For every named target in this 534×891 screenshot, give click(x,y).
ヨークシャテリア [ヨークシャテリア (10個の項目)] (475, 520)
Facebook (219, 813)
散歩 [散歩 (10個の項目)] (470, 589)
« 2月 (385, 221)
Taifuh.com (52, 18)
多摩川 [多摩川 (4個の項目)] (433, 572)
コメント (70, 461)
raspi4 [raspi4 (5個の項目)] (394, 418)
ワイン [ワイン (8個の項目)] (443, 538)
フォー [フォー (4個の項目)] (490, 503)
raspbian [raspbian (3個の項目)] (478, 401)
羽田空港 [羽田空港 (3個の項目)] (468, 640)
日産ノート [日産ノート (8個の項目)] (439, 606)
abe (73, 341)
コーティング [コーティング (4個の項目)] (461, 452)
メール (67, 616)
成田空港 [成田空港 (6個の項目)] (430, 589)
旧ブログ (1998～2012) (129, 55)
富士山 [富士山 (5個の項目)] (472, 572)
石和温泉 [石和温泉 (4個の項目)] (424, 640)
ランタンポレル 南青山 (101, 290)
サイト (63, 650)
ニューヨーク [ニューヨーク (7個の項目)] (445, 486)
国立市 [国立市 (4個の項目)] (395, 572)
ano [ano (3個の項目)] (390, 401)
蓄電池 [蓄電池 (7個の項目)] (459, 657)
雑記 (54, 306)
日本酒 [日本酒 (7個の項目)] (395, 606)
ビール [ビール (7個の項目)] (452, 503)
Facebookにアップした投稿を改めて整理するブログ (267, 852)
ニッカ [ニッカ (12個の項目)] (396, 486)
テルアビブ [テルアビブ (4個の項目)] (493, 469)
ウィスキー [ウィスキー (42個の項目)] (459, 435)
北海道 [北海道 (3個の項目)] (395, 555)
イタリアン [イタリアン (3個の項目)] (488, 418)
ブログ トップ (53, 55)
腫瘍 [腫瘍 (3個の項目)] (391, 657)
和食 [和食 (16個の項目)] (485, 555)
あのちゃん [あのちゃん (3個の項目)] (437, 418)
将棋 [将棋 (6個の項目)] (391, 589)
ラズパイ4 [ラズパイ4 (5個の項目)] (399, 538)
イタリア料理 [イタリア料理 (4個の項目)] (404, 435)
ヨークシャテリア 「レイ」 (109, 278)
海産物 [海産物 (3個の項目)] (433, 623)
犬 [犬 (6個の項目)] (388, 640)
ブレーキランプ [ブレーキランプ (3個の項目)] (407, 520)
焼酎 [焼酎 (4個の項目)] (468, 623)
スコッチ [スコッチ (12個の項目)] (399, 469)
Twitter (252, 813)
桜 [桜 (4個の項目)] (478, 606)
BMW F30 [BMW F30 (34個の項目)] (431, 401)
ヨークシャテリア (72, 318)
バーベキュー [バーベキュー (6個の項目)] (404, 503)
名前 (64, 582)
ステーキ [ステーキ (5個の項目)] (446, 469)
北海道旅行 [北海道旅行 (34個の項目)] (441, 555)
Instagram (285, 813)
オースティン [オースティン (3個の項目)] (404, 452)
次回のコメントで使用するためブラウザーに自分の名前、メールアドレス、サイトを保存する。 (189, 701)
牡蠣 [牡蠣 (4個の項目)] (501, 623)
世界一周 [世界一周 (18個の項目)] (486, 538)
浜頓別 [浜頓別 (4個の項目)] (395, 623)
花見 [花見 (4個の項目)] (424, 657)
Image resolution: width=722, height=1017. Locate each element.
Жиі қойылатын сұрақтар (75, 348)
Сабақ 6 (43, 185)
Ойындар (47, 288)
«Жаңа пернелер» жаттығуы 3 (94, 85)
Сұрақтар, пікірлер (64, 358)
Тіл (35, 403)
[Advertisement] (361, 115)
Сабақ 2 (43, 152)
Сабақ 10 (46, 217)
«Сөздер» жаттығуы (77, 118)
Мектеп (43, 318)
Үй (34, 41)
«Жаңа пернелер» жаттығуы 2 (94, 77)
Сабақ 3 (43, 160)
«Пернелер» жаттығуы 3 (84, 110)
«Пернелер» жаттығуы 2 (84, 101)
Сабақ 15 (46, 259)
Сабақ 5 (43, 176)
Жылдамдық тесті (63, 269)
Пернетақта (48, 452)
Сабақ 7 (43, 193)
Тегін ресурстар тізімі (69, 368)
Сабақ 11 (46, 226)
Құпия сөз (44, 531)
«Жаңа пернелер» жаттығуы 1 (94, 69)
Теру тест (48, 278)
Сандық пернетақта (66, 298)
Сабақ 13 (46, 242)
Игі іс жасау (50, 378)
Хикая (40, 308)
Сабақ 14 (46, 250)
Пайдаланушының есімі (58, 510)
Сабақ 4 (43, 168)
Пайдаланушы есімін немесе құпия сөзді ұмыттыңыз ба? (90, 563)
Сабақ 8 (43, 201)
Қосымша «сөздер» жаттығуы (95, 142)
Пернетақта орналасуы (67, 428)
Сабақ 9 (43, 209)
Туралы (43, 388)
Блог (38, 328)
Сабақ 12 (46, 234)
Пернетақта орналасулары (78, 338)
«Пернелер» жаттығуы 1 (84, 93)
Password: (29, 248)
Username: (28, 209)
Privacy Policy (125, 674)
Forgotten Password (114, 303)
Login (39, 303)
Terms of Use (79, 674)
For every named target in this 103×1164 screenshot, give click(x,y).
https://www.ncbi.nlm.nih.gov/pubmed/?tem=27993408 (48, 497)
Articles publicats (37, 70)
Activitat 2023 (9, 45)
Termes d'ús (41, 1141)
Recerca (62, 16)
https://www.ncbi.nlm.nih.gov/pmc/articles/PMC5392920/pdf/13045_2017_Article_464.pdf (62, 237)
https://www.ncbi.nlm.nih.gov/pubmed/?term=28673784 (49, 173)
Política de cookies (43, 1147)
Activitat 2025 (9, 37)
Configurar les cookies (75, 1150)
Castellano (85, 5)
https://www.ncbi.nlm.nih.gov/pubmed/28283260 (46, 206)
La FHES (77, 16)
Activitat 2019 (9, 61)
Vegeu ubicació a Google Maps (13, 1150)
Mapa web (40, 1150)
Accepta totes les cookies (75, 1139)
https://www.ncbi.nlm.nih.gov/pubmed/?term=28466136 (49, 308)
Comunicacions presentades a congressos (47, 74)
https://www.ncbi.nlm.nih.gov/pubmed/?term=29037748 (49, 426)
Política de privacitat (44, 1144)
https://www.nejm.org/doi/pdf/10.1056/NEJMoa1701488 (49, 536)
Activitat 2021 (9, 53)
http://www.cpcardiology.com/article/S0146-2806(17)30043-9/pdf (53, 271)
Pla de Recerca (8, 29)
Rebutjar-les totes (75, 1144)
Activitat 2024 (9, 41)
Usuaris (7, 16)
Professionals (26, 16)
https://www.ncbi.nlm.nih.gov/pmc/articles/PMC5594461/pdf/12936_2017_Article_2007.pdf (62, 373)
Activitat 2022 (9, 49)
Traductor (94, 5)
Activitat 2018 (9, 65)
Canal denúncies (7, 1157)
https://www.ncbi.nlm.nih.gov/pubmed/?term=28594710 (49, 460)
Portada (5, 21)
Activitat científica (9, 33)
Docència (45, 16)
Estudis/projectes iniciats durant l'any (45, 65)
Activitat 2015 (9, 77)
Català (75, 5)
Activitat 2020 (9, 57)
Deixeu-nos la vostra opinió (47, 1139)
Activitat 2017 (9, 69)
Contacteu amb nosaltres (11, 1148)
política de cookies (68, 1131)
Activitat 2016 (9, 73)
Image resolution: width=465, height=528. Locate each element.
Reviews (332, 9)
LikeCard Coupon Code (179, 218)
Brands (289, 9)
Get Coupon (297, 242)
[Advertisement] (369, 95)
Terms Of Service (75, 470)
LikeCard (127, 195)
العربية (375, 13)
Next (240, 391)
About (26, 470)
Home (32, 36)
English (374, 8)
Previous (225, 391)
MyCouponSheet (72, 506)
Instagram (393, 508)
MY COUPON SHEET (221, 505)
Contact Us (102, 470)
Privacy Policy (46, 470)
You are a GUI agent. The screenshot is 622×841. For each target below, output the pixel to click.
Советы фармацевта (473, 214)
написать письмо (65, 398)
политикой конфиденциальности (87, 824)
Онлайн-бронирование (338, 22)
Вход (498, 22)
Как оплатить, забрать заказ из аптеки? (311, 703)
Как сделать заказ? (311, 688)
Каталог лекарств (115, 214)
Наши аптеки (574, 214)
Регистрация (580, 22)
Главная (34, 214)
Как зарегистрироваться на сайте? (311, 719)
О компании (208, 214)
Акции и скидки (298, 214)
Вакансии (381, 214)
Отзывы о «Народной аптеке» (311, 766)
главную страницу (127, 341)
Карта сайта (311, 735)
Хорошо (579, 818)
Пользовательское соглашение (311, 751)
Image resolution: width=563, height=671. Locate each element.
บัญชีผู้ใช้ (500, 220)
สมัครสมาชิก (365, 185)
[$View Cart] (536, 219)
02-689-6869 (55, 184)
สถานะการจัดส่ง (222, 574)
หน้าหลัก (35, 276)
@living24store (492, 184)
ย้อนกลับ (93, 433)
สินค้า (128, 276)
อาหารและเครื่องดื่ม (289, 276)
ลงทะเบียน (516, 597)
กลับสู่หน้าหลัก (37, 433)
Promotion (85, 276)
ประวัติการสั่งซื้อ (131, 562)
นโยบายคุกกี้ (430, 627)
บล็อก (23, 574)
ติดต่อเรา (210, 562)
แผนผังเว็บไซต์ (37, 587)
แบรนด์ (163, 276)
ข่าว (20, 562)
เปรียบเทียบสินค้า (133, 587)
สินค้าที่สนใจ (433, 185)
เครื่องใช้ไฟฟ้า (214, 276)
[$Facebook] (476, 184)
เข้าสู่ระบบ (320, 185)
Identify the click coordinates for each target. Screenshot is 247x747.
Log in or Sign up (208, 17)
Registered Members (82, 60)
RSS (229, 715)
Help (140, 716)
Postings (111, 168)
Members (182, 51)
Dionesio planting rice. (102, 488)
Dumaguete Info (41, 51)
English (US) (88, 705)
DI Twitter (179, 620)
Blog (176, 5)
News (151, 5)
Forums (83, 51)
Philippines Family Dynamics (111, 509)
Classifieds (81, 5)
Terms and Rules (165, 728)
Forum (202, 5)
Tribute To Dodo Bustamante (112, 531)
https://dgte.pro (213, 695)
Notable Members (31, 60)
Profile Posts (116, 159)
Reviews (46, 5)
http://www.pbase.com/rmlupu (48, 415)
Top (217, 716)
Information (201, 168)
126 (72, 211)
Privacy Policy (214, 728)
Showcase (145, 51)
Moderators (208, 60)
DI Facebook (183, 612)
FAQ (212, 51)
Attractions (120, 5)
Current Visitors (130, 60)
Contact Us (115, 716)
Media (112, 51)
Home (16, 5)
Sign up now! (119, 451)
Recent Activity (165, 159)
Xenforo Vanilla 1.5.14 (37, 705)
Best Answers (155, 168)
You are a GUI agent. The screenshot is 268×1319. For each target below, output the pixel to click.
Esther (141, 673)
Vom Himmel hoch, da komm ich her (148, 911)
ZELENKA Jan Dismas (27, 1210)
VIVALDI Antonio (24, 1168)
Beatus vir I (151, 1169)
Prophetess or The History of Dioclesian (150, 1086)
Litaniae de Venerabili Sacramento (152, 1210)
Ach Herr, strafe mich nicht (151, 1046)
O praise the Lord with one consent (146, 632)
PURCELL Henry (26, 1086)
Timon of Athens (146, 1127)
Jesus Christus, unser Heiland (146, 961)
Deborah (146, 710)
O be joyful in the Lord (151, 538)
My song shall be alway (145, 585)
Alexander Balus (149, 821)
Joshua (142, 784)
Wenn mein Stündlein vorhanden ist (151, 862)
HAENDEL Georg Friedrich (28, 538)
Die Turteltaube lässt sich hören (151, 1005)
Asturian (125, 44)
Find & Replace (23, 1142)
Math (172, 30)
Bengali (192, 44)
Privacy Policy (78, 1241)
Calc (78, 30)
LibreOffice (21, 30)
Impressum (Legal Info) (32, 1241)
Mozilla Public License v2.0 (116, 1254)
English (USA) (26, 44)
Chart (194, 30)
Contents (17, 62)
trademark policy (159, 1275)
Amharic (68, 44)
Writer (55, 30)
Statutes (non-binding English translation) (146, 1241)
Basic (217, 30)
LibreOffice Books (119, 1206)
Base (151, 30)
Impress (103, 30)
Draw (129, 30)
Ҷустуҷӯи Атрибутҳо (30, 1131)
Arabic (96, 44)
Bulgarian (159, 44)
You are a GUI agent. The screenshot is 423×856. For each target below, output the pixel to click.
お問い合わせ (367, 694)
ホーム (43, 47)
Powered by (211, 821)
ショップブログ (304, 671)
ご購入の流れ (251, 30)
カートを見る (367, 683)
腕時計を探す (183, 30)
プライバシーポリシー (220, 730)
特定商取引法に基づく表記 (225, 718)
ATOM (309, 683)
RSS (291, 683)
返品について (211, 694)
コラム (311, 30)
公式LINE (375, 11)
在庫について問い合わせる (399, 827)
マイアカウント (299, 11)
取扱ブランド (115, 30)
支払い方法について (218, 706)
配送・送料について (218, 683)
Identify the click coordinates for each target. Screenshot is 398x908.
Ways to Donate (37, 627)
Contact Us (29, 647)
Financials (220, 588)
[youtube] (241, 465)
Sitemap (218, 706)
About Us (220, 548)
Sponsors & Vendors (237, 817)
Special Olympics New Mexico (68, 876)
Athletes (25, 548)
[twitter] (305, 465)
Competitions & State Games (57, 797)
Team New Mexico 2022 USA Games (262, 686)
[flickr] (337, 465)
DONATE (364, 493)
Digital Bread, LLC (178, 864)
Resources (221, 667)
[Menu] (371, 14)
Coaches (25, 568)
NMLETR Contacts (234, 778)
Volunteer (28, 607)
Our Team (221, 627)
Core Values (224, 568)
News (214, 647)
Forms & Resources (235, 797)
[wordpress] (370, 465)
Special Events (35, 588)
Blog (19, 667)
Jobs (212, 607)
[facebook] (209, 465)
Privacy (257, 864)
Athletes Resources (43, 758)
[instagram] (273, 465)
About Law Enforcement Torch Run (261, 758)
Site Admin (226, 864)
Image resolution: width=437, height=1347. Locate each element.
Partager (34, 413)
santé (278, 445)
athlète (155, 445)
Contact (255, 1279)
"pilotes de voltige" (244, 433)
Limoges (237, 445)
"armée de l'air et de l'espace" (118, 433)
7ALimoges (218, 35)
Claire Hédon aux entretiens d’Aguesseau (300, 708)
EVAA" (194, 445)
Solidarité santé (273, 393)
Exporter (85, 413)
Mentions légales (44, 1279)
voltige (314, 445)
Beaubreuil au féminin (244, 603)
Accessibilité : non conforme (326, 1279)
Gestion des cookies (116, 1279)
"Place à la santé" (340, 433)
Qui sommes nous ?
..............................
§ **The task**: Can you arrange the lines above as a Markdown table with the columns No. and Line, numbering each row and skipping blank lines? Begin at the line that contains "Image resolution: width=563, height=671." and stop after the line that contains "Ach Herr, strafe mich nicht (151, 1046)".

§ **Solution to this task**:
| No. | Line |
|---|---|
| 1 | Image resolution: width=563, height=671. Locate each element. |
| 2 | บัญชีผู้ใช้ (500, 220) |
| 3 | สมัครสมาชิก (365, 185) |
| 4 | [$View Cart] (536, 219) |
| 5 | 02-689-6869 (55, 184) |
| 6 | สถานะการจัดส่ง (222, 574) |
| 7 | หน้าหลัก (35, 276) |
| 8 | @living24store (492, 184) |
| 9 | ย้อนกลับ (93, 433) |
| 10 | สินค้า (128, 276) |
| 11 | อาหารและเครื่องดื่ม (289, 276) |
| 12 | ลงทะเบียน (516, 597) |
| 13 | กลับสู่หน้าหลัก (37, 433) |
| 14 | Promotion (85, 276) |
| 15 | ประวัติการสั่งซื้อ (131, 562) |
| 16 | นโยบายคุกกี้ (430, 627) |
| 17 | บล็อก (23, 574) |
| 18 | ติดต่อเรา (210, 562) |
| 19 | แผนผังเว็บไซต์ (37, 587) |
| 20 | แบรนด์ (163, 276) |
| 21 | ข่าว (20, 562) |
| 22 | เปรียบเทียบสินค้า (133, 587) |
| 23 | สินค้าที่สนใจ (433, 185) |
| 24 | เครื่องใช้ไฟฟ้า (214, 276) |
| 25 | [$Facebook] (476, 184) |
| 26 | เข้าสู่ระบบ (320, 185) |
| 27 | Identify the click coordinates for each target. Screenshot is 247x747. |
| 28 | Log in or Sign up (208, 17) |
| 29 | Registered Members (82, 60) |
| 30 | RSS (229, 715) |
| 31 | Help (140, 716) |
| 32 | Postings (111, 168) |
| 33 | Members (182, 51) |
| 34 | Dionesio planting rice. (102, 488) |
| 35 | Dumaguete Info (41, 51) |
| 36 | English (US) (88, 705) |
| 37 | DI Twitter (179, 620) |
| 38 | Blog (176, 5) |
| 39 | News (151, 5) |
| 40 | Forums (83, 51) |
| 41 | Philippines Family Dynamics (111, 509) |
| 42 | Classifieds (81, 5) |
| 43 | Terms and Rules (165, 728) |
| 44 | Forum (202, 5) |
| 45 | Tribute To Dodo Bustamante (112, 531) |
| 46 | https://dgte.pro (213, 695) |
| 47 | Notable Members (31, 60) |
| 48 | Profile Posts (116, 159) |
| 49 | Reviews (46, 5) |
| 50 | http://www.pbase.com/rmlupu (48, 415) |
| 51 | Top (217, 716) |
| 52 | Information (201, 168) |
| 53 | 126 (72, 211) |
| 54 | Privacy Policy (214, 728) |
| 55 | Showcase (145, 51) |
| 56 | Moderators (208, 60) |
| 57 | DI Facebook (183, 612) |
| 58 | FAQ (212, 51) |
| 59 | Attractions (120, 5) |
| 60 | Current Visitors (130, 60) |
| 61 | Contact Us (115, 716) |
| 62 | Media (112, 51) |
| 63 | Home (16, 5) |
| 64 | Sign up now! (119, 451) |
| 65 | Recent Activity (165, 159) |
| 66 | Xenforo Vanilla 1.5.14 (37, 705) |
| 67 | Best Answers (155, 168) |
| 68 | You are a GUI agent. The screenshot is 268×1319. For each target below, output the pixel to click. |
| 69 | Esther (141, 673) |
| 70 | Vom Himmel hoch, da komm ich her (148, 911) |
| 71 | ZELENKA Jan Dismas (27, 1210) |
| 72 | VIVALDI Antonio (24, 1168) |
| 73 | Beatus vir I (151, 1169) |
| 74 | Prophetess or The History of Dioclesian (150, 1086) |
| 75 | Litaniae de Venerabili Sacramento (152, 1210) |
| 76 | Ach Herr, strafe mich nicht (151, 1046) |